Innovation: A Look at "Old Tech"

Posted by Rob on July 12th, 2012 at 8:12am

Most people would agree that innovation is the key element for the sustainability of a technology company. As a result, I laugh to myself when I hear the term "old tech." To me, this term implies that these companies have failed to continually innovate in the present and are merely riding the wave of their past success. Is that possible as a technology company? "Old tech" companies that come to mind in this regard are Cisco (CSCO), Intel (INTC), and Microsoft (MSFT). Let's take a closer look.

Ten to twenty years ago, all three of these companies were dominant market players, and the fact is, they still are. However, there is a subtle difference; they are not innovative market players. To put it simply, INTC continues making chips, CSCO produces networking equipment, and MSFT generates operating systems. Sure, there are arguments for each company that innovation has occurred within their respective niches, but has it?

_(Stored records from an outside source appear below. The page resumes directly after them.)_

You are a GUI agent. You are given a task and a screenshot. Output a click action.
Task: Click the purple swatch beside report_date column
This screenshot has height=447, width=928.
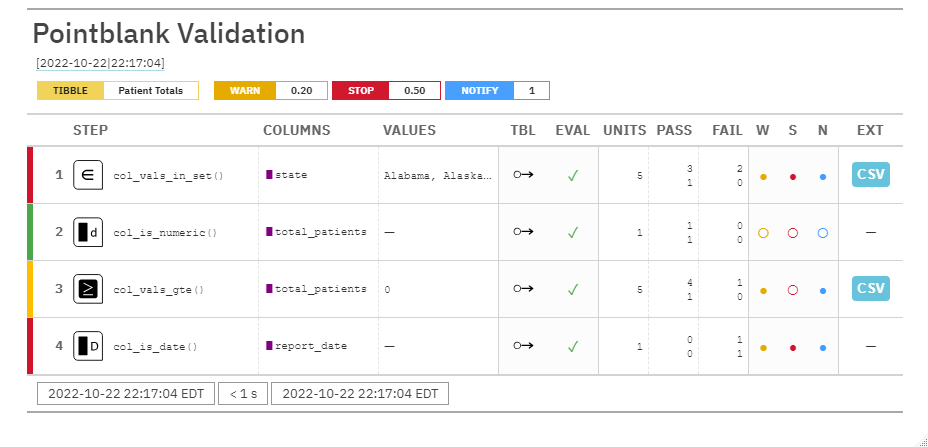coord(269,346)
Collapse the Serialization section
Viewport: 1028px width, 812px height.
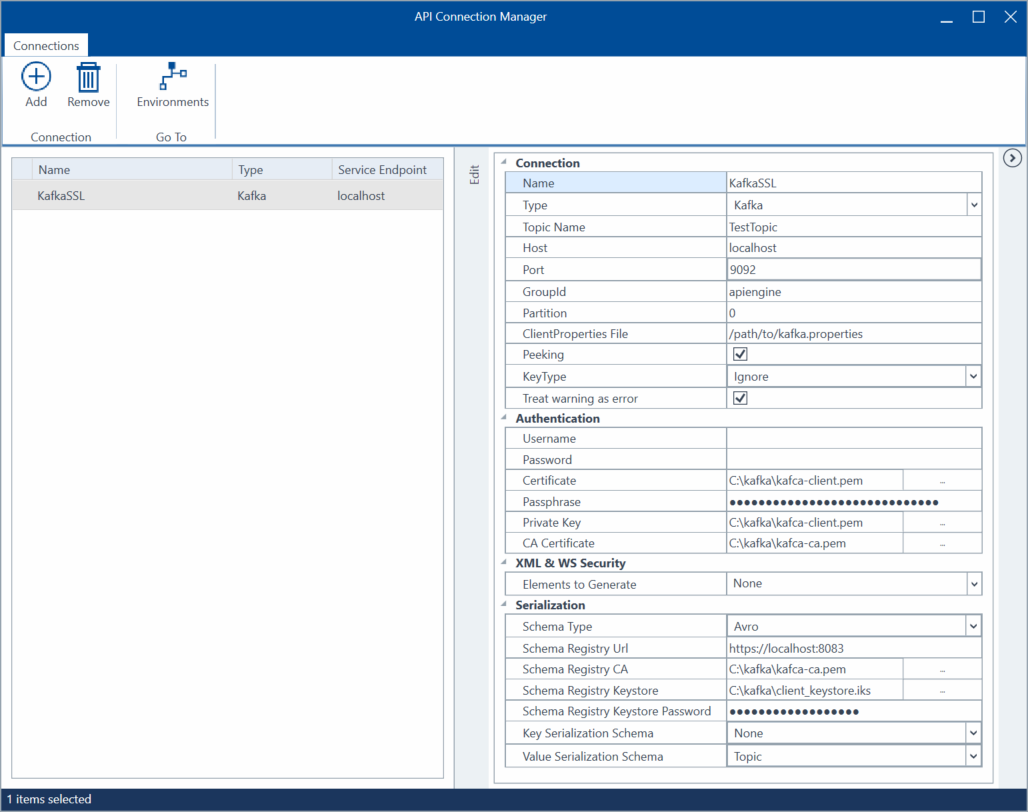pyautogui.click(x=505, y=605)
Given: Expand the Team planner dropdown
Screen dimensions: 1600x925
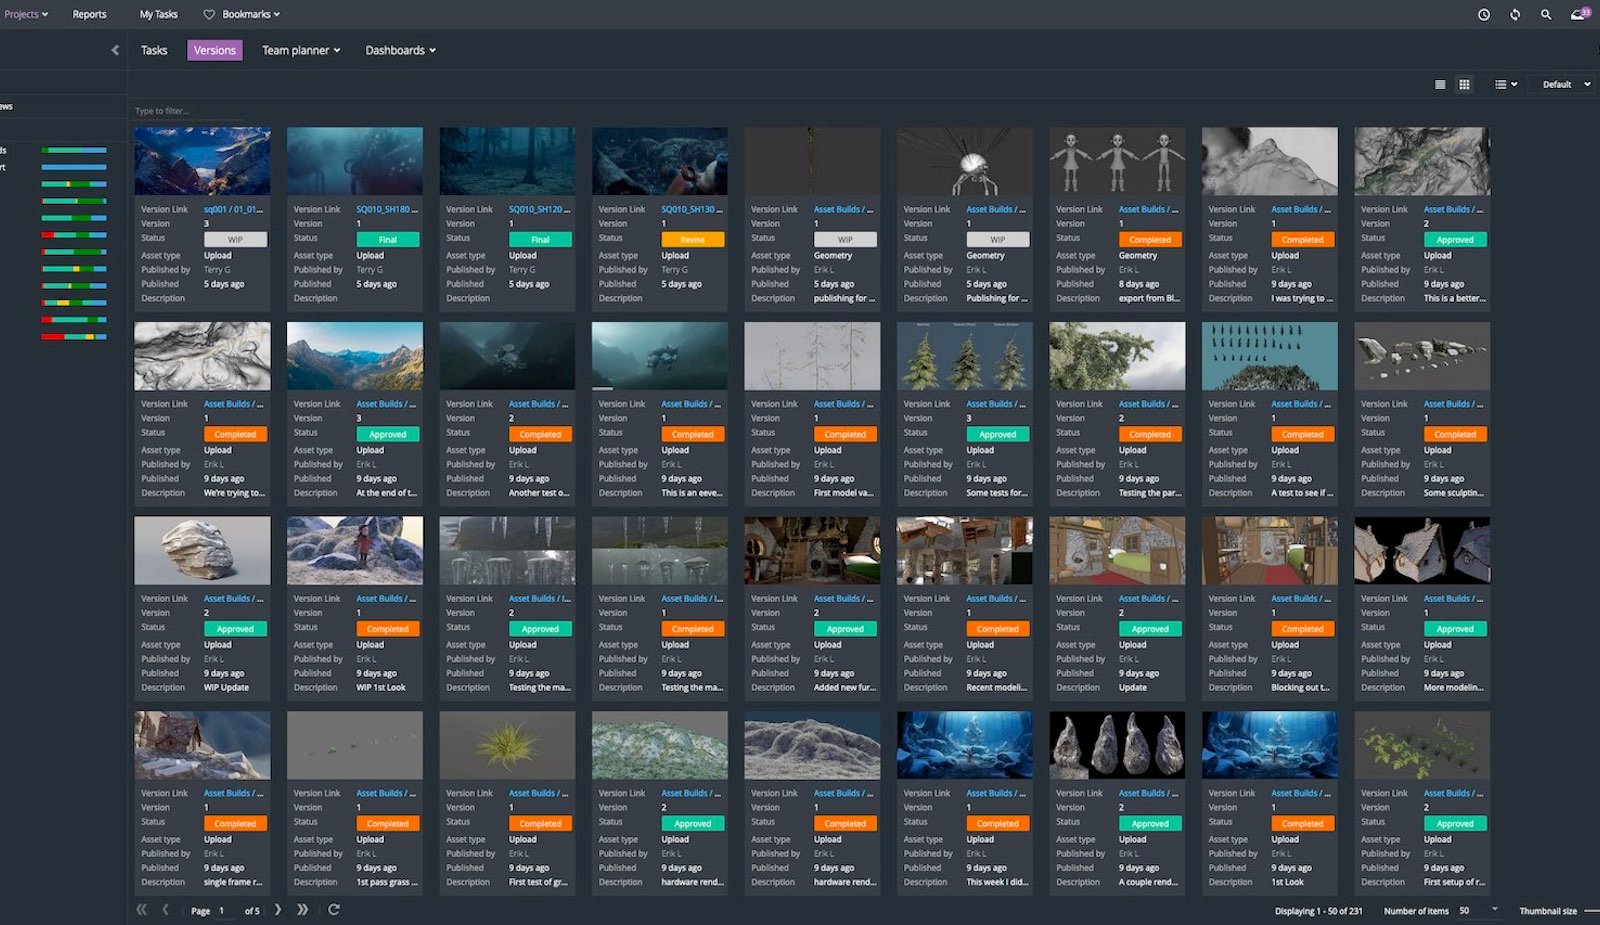Looking at the screenshot, I should [x=301, y=50].
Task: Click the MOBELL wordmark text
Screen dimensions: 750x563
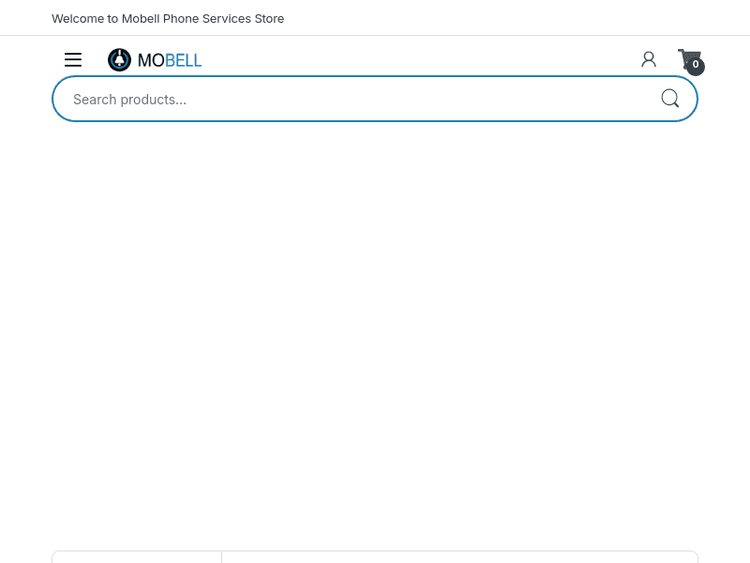Action: pos(169,60)
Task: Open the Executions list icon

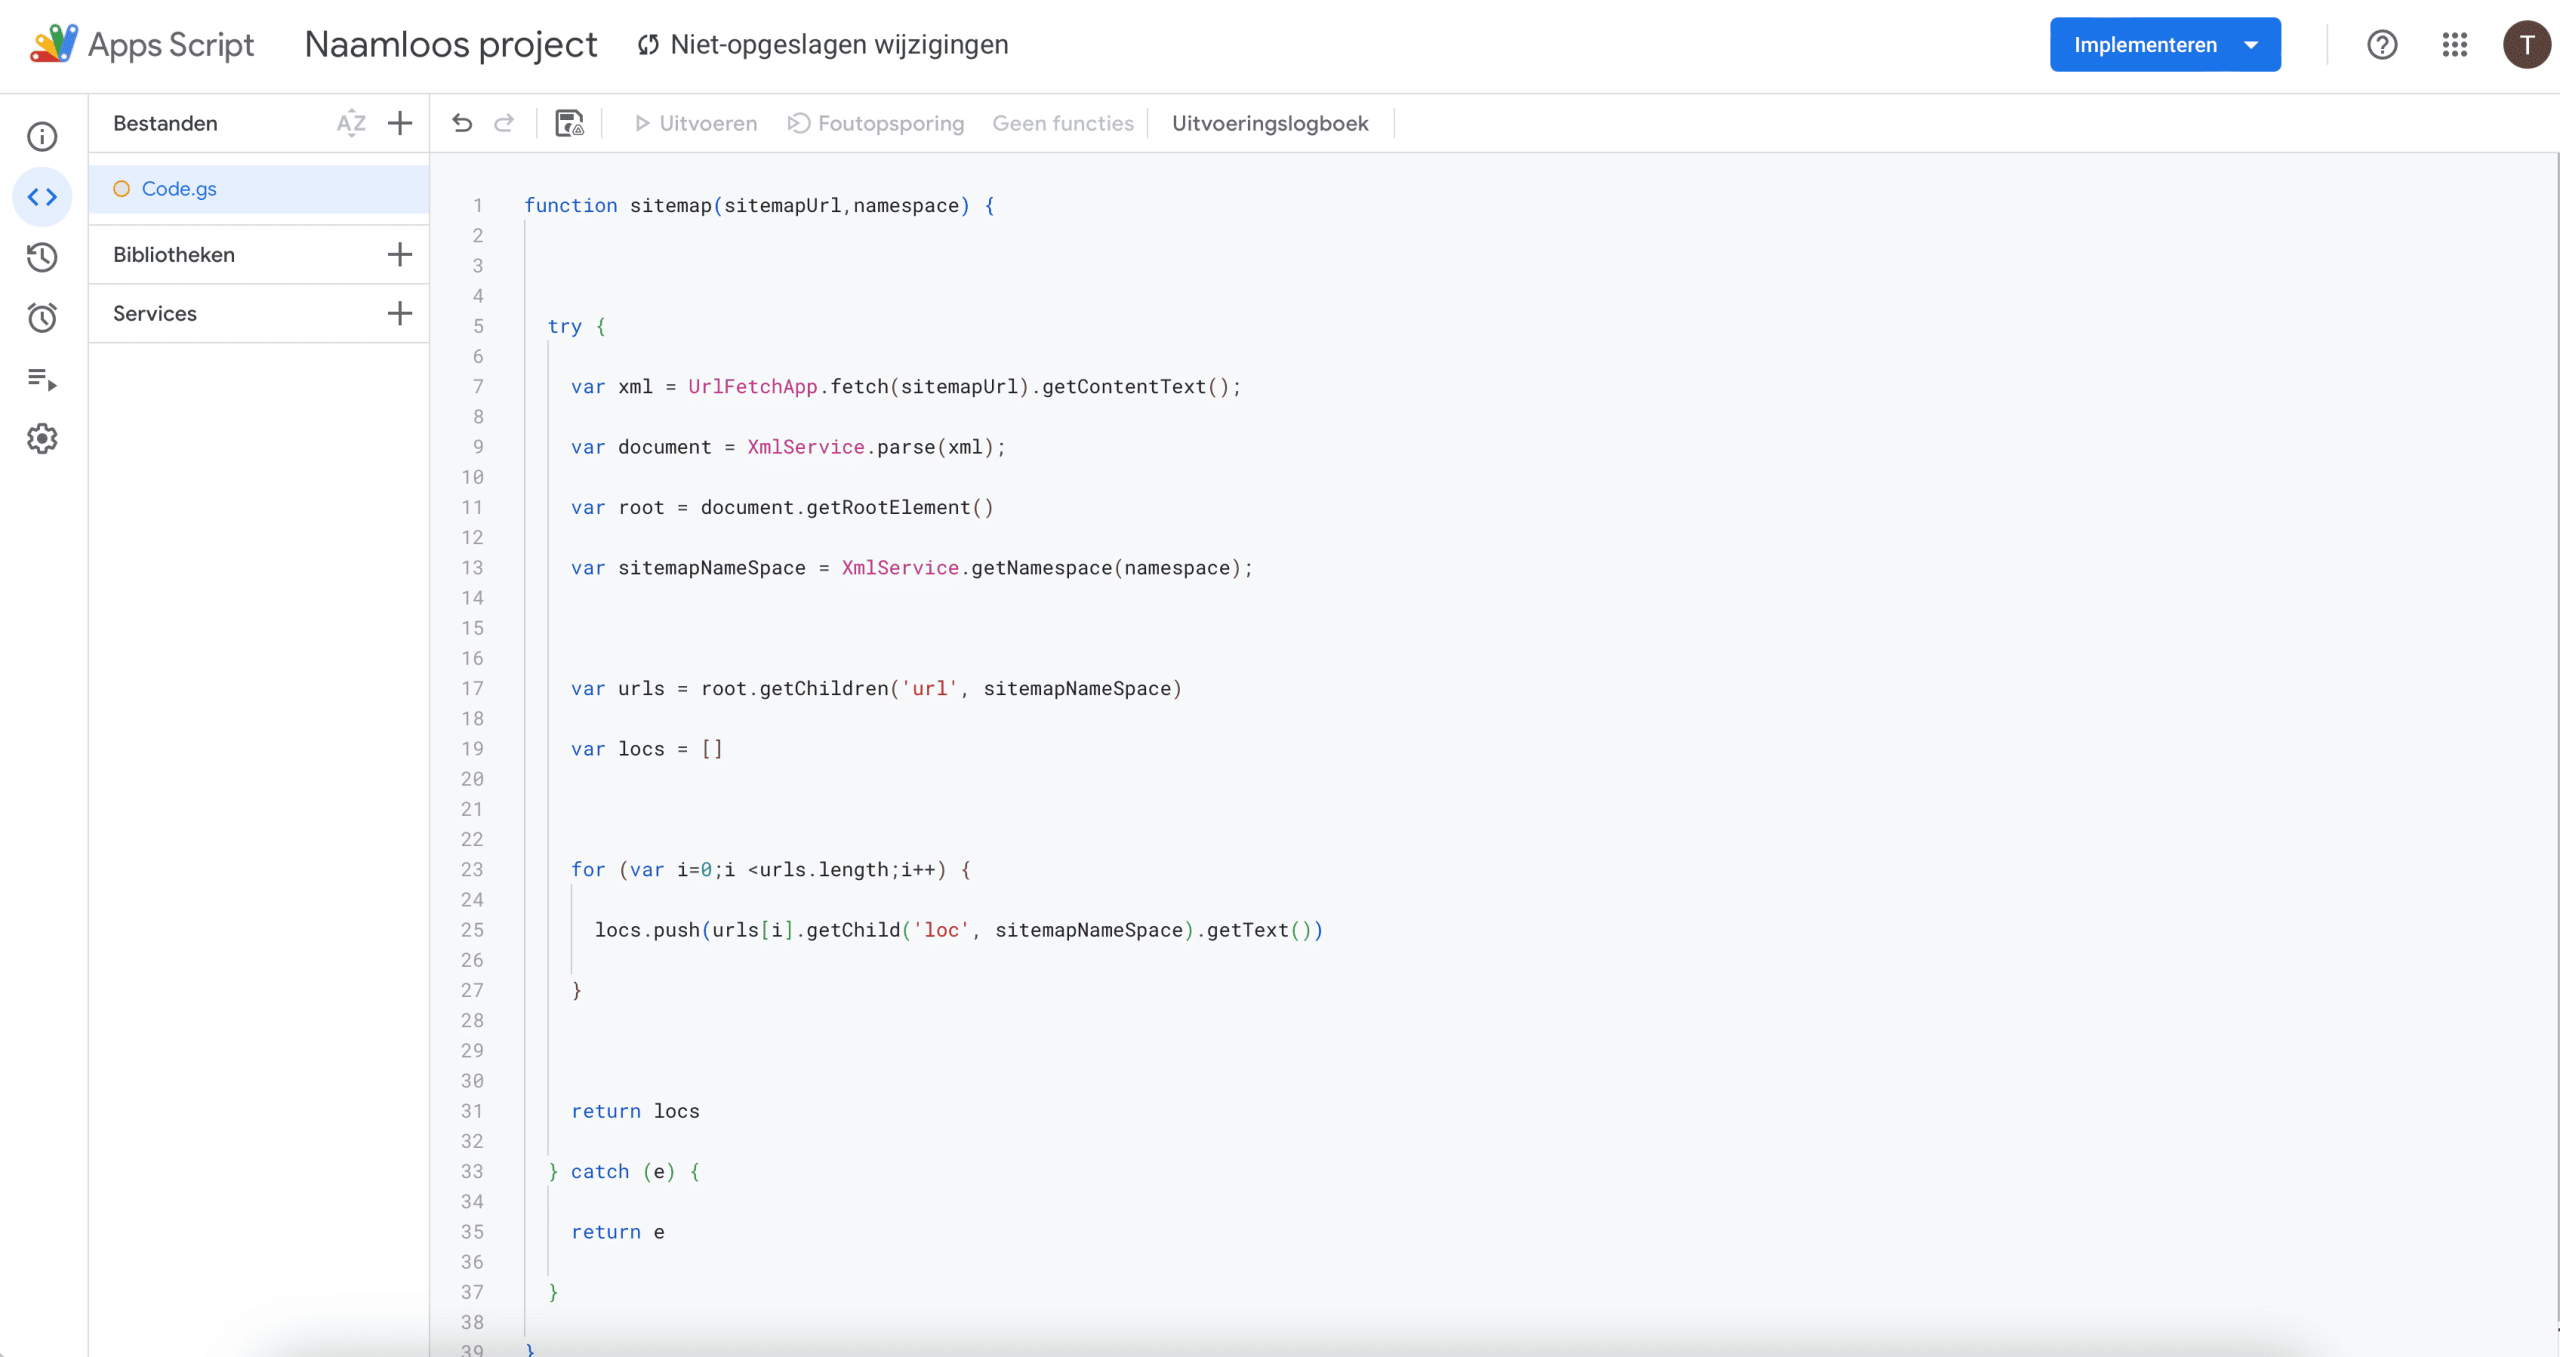Action: [x=42, y=379]
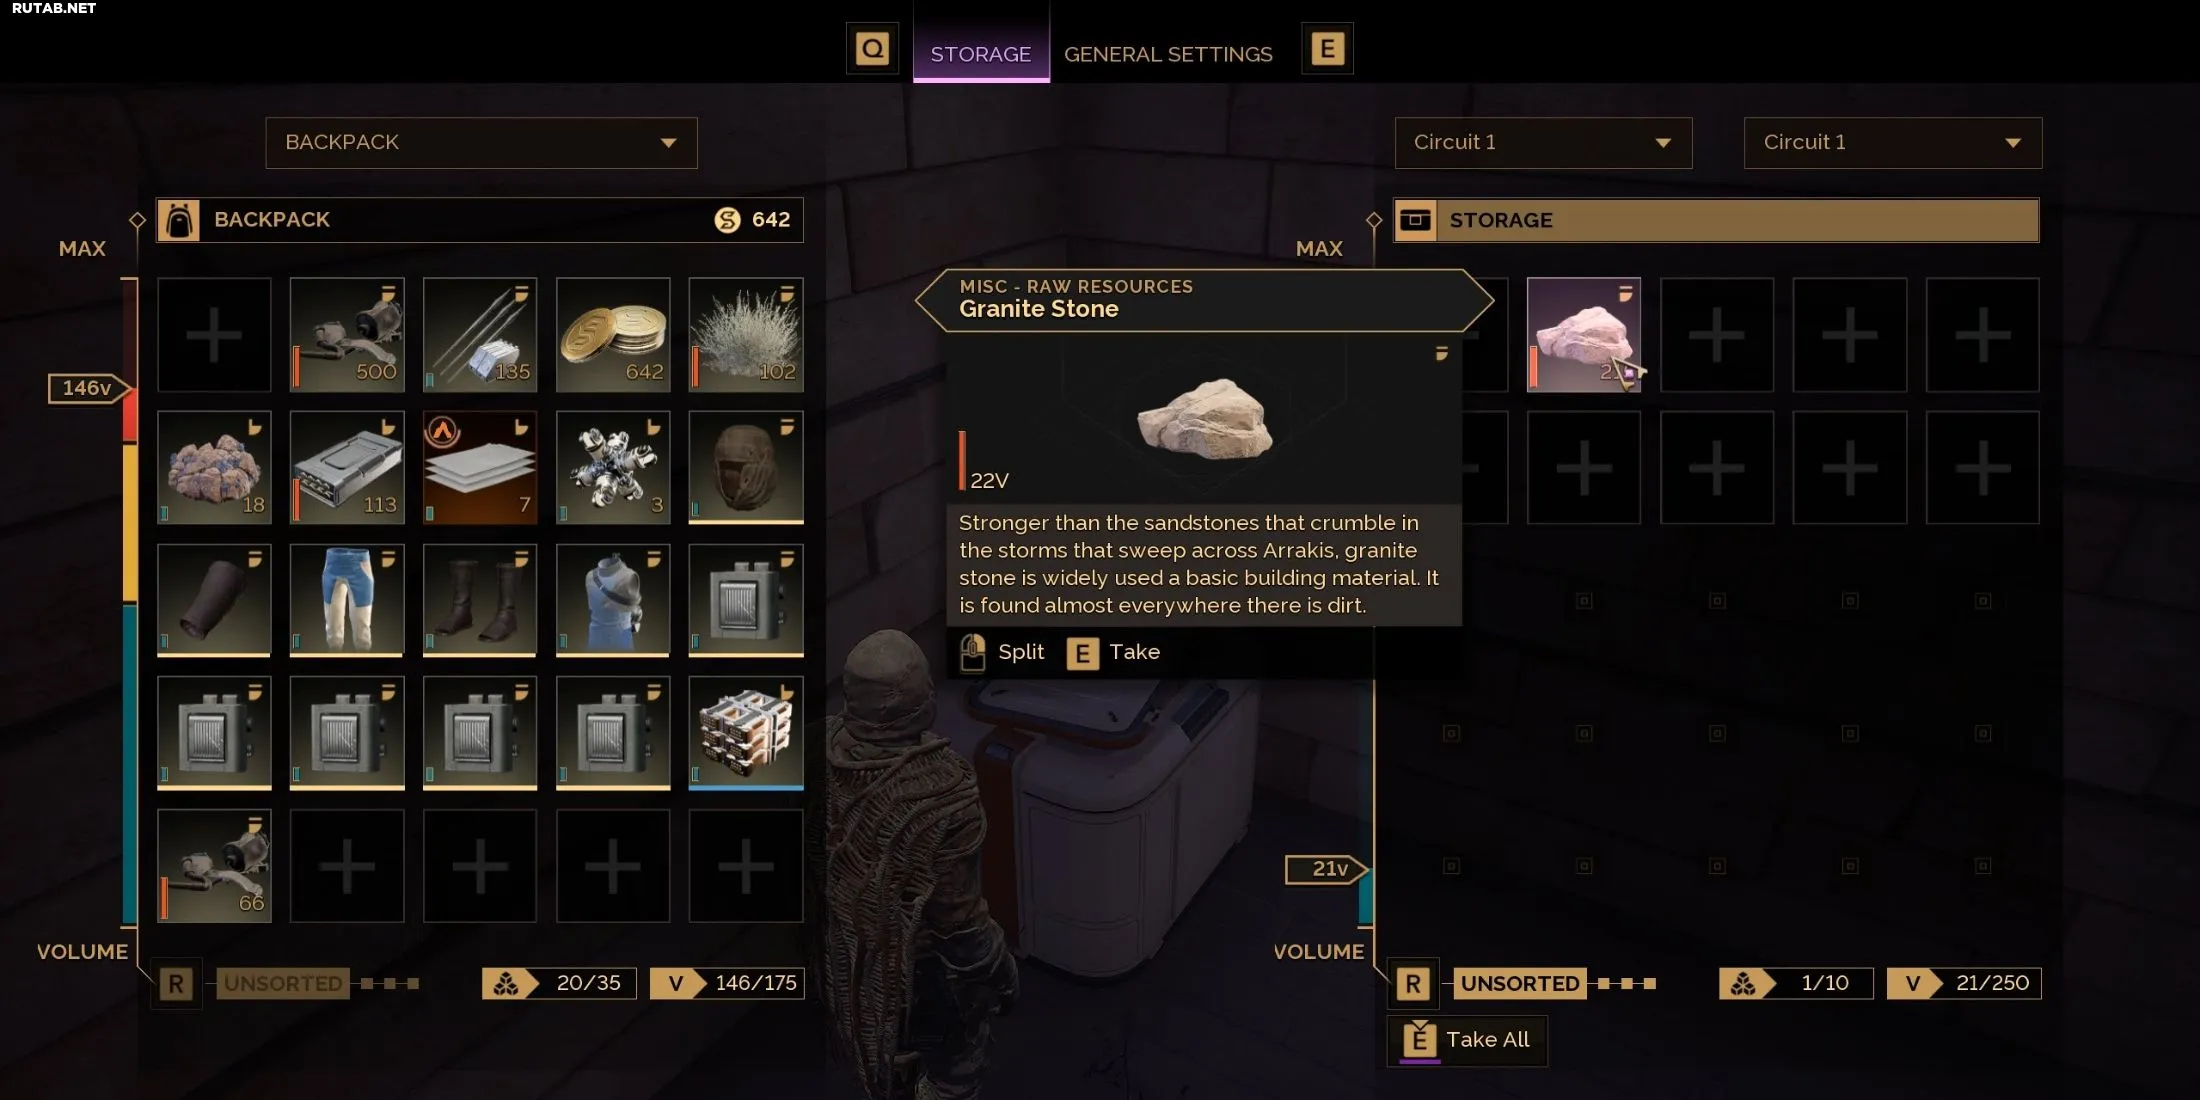Toggle the backpack UNSORTED sort option
Image resolution: width=2200 pixels, height=1100 pixels.
[283, 984]
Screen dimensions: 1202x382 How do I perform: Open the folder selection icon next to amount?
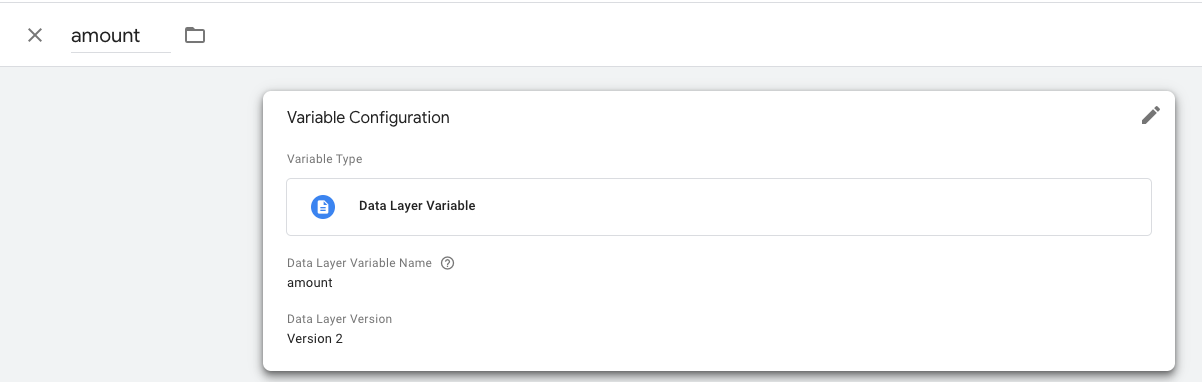point(195,35)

For example, MSFT's Windows 8 employs an interface based on its Metro design language (similar to its Windows phone) that is meant to accommodate both touchscreen and keyboard/mouse input. Each tile of this interface design represents an application. Sound familiar (AAPL)? Yes. Innovative? No. Even its latest hardware release, the tablet called Surface, is hardly innovative. A tablet with apps? Genius, but about three years late.

From an investor standpoint, all three of these "old tech" companies have largely disappointed shareholders. As one can see in the comparison chart below, these companies have resulted in little capital gain and even loss for long-term investors.

However, while these companies' best days of innovation are behind them, they are still very successful. In fact, their EPS growth is very strong. For example, MSFT's EPS was $0.68 in 2001 but is currently $2.75. So why hasn't the stock price appreciated with this increase in EPS? The reason is simple. These companies were the pinnacle of the dot-com bubble and boasted extremely high P/E ratios (over 40). In other words, the market had already priced in this growth over the last decade which gave the stocks little room to appreciate for longer term shareholders. All three companies' P/E ratios are currently between 10 and 12 and thus presently stand at a more attractive valuation.

While the over valuations of over a decade ago may have contributed to the disappointing return for shareholders, the ultimate performance measure of these companies returns to innovation. When comparing these "Big Three" to AAPL, who was founded one year after MSFT and is definitely not considered "old tech", AAPL is clearly the leader in technology innovation. With AAPL's market cap more than double MSFT, quadruple INTC, and sextuple CSCO, it clear that innovation is indeed the key element for not only sustainability but also high growth of a tech company.